• [WHAT TO PRODUCE] The records below are to be set down again exactly, with the pictures left out.

• [DATASET EXTRACT]
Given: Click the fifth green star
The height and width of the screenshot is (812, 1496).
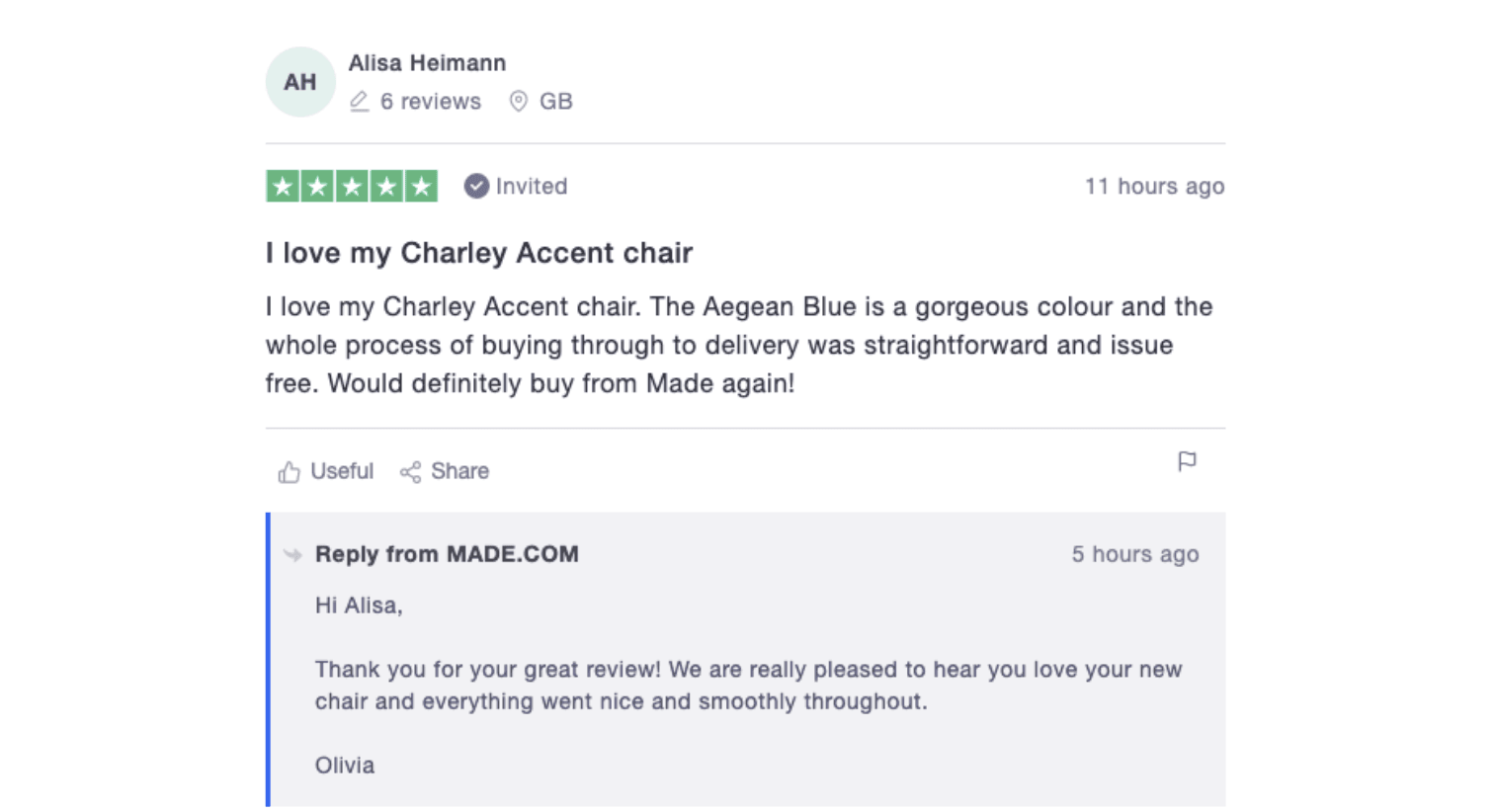Looking at the screenshot, I should pos(421,186).
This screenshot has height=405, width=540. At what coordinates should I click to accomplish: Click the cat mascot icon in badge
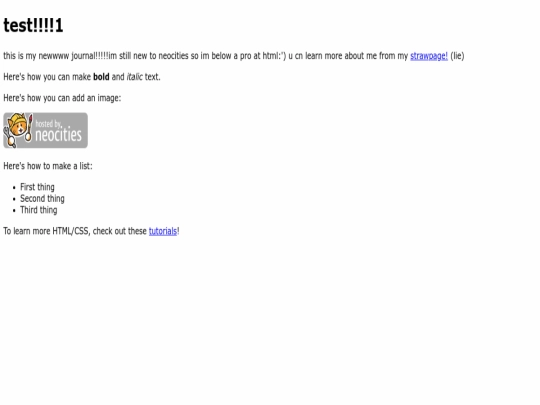(x=18, y=130)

• [EXERCISE OUTPUT]
Given: Click the fifth green star
The height and width of the screenshot is (812, 1496).
Looking at the screenshot, I should pos(421,186).
This screenshot has height=405, width=540. At what coordinates should I click to accomplish: Click the cat mascot icon in badge
(x=18, y=130)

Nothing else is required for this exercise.